2. Zero-copy potential: With careful design, you can pass pointers to shared memory regions without copying.

3. Minimal runtime: No garbage collector coordination, no reference counting across boundaries.

4. Universal support: Every language can call C functions. Adding Python, Go, or Java becomes straightforward.

The trade-off is manual memory management at the boundary—but actors already manage message lifetimes explicitly.

Integration with AI Code Generation

A recurring theme in this series: AI assistants write better code when APIs are uniform. Location-transparent ActorRef means an AI can generate actor code without knowing deployment topology:

Human: "Add a rate limiter before the order router"

AI generates:
class RateLimiter : public actors::Actor {
    ActorRef order_router_;
public:
    void on_order(const msg::NewOrder* m) {
        if (check_rate_limit(m->trader_id)) {
            order_router_.send(new msg::NewOrder(*m), this);
        }
    }
};

The AI doesn't need to know if order_router_ is C++, Rust, or remote. The code is correct regardless.

Conclusion

In-process FFI isn't about avoiding the "cost" of separate processes—sometimes isolation is worth the latency.
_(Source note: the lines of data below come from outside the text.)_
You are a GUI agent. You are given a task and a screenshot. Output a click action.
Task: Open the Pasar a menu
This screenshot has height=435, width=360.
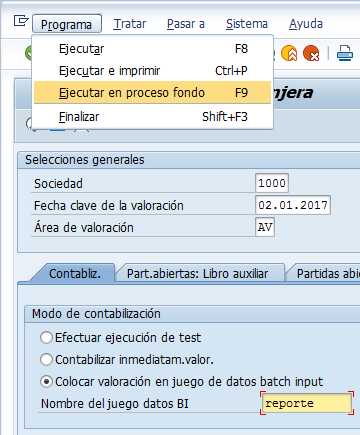click(186, 24)
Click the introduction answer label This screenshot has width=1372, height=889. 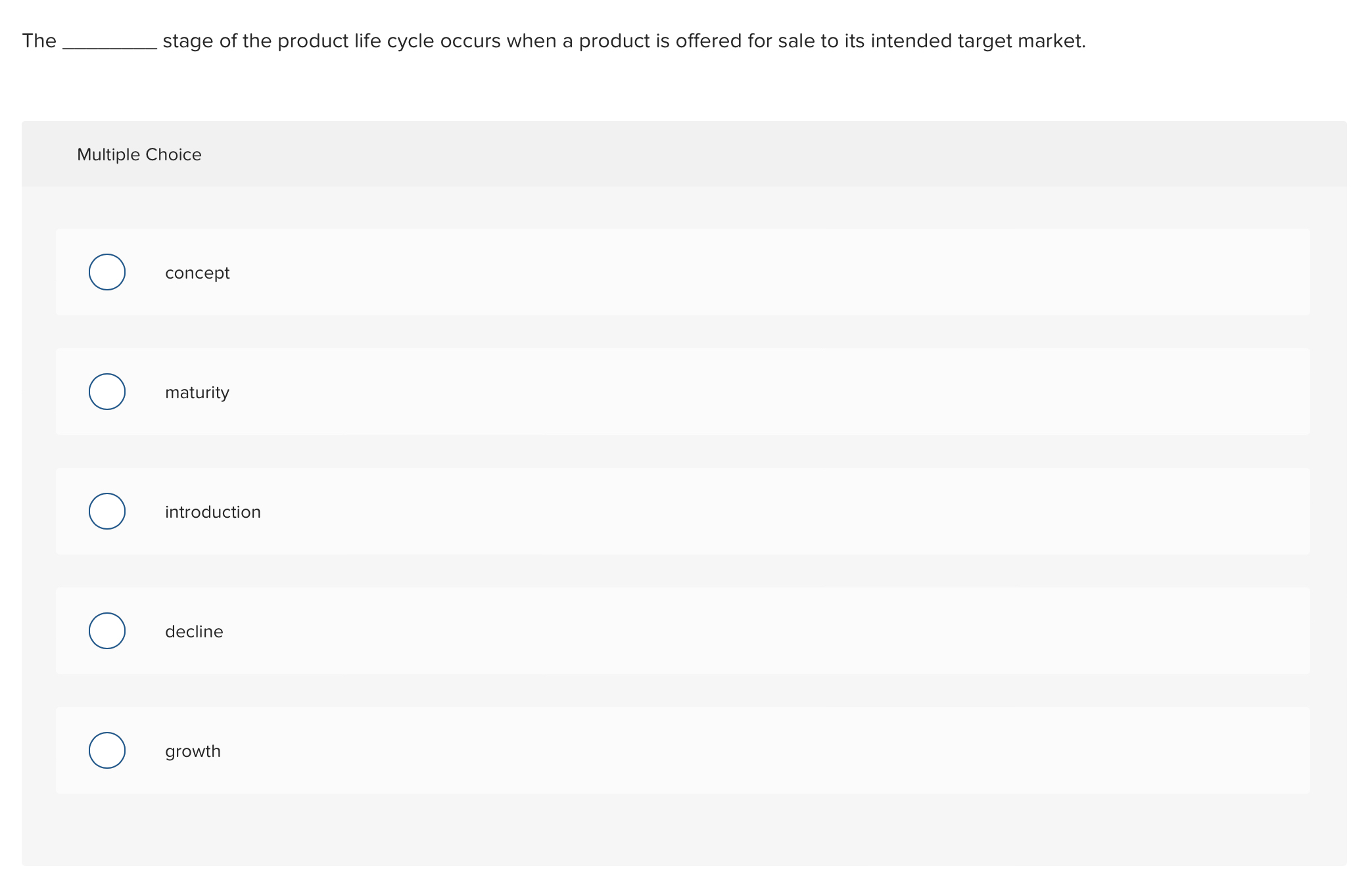click(x=212, y=511)
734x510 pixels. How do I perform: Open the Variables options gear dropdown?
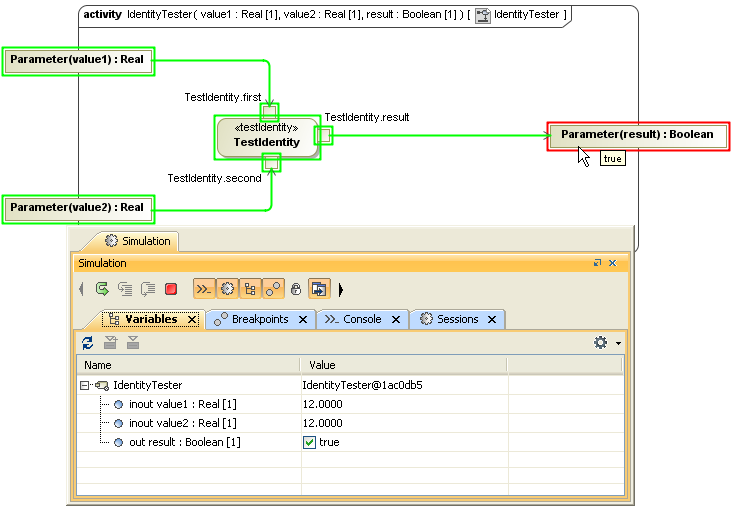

It's about having the option to co-locate components when performance demands it, without sacrificing architectural cleanliness.

The combination of:

• Location-transparent ActorRef
• C ABI for zero-copy messaging
• Generated bindings from single source
• Bidirectional actor lookup

...creates a system where language boundaries are deployment decisions, not architectural constraints.

The code is open source under MIT license.